Эта книга, несомненно, значимая в истории американской контркультуры, однако к традиционному дзену имеет весьма отдаленное отношение.

----------


## Tiop

Ersh, очень интересно, посмотрите ....  ?  :Smilie:  

Не мог же он так нагло наврать, с учением (во всяком случае литературой) и историей он знаком неплохо... !

----------


## Ersh

Насколько я помню, он говорит о том, что обучался шаолиньскому ушу на Тайване (или в Гонконге), кажется. Вообще это распространенная традиция в Китае - все, что только можно, возводить к Шаолиню.
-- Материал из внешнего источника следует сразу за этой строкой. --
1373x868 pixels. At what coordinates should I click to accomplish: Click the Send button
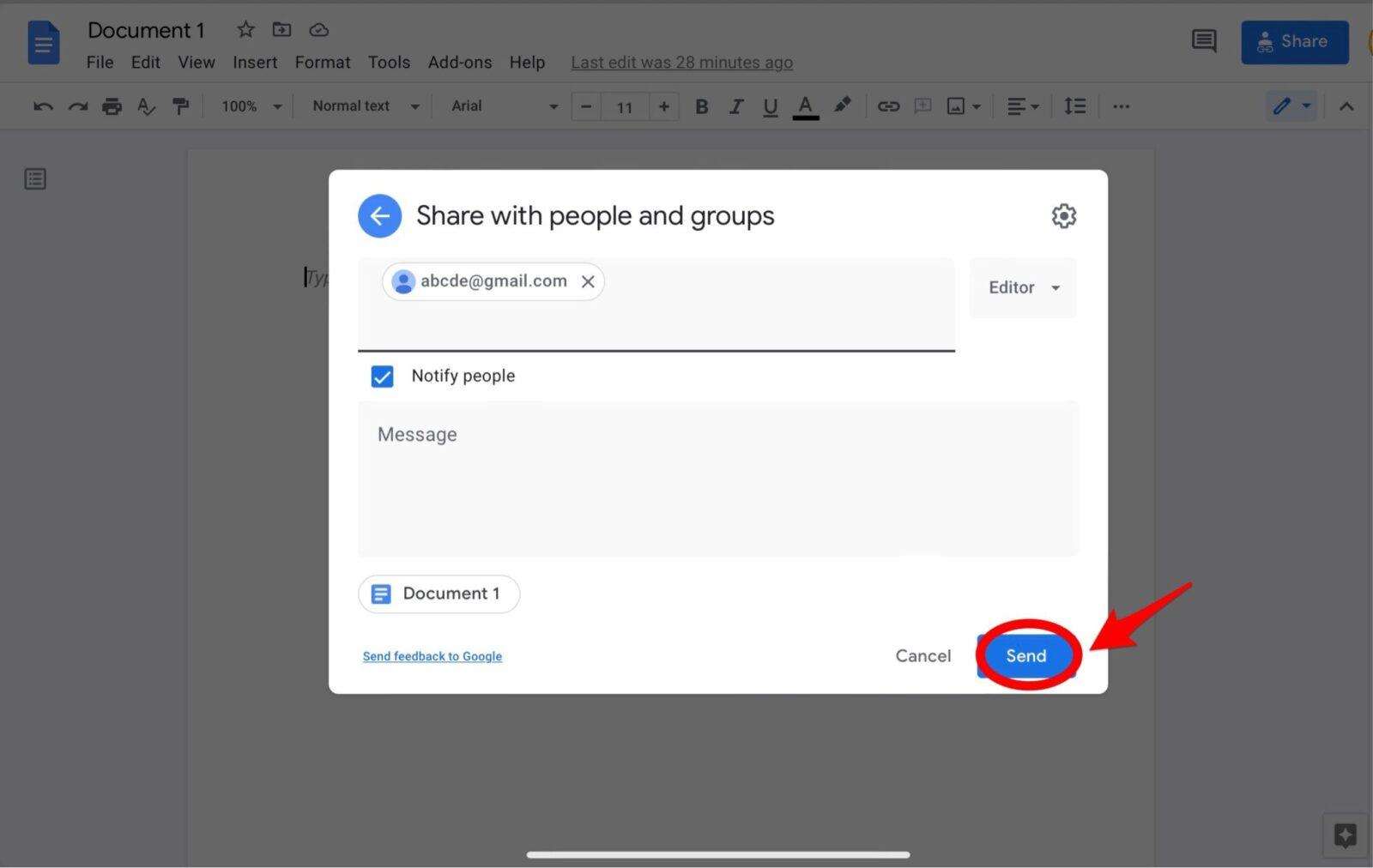click(x=1026, y=655)
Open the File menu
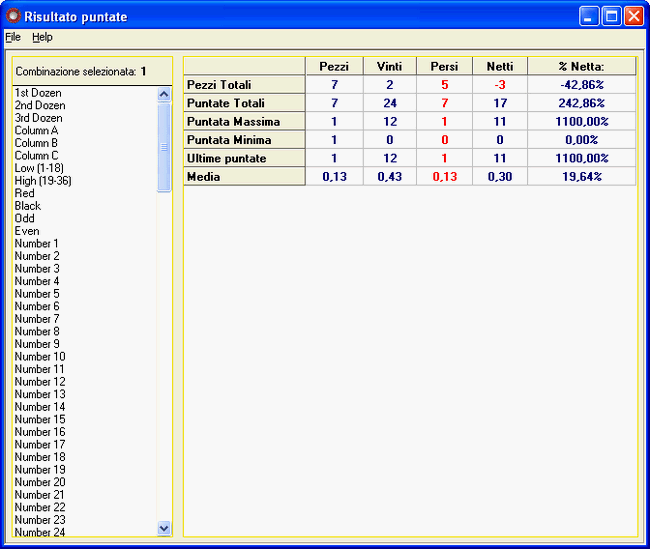 [x=13, y=37]
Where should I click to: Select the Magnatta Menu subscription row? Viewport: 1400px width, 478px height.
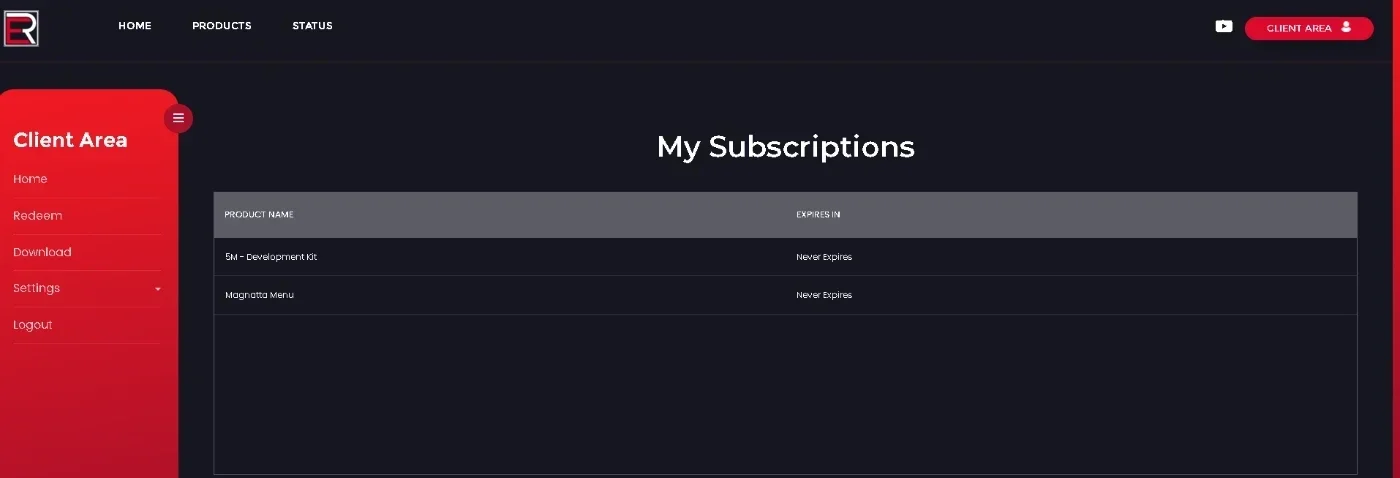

Бренд, ничего не поделаешь.
Извиняюсь за оффтопик.

----------


## Михаил Шебунин

Вао Цзы и Ersh! Кажется, относительно мастера Вон Кью-Кита возникло недоразумение. Насколько я помню, он в своей книге "Энциклопедия дзэн" ни разу не говорил о том, что был монахом Шаолиньского монастыря. 
"Вон Кью-Кит изучал и преподавал искусства легендарного монастыря Шаолинь более 30 лет, воспитав за это время около 2000 учеников и последователей" - это слова редакторов книги. Конечно, имеется в виду шаолиньская традиция, а не сам монастырь.

О книге М. Р. Персига. Я её не читал, но интересно мнение Дамьена Кеоуна: "...пожалуй, самая большая заслуга в том, что эта школа (дзэн) буддизма стала широко известна на Западе, хотя бы по названию, принадлежит книге Роберта М. Персига "Дзэн и искусство ухода за мотоциклом" 1974, хотя она посвящена больше западной философии, чем дзэн-буддизму".

----------


## До

> "Вон Кью-Кит изучал и преподавал искусства легендарного монастыря Шаолинь более 30 лет, воспитав за это время около 2000 учеников и последователей" - это слова редакторов книги. Конечно, имеется в виду шаолиньская традиция, а не сам монастырь.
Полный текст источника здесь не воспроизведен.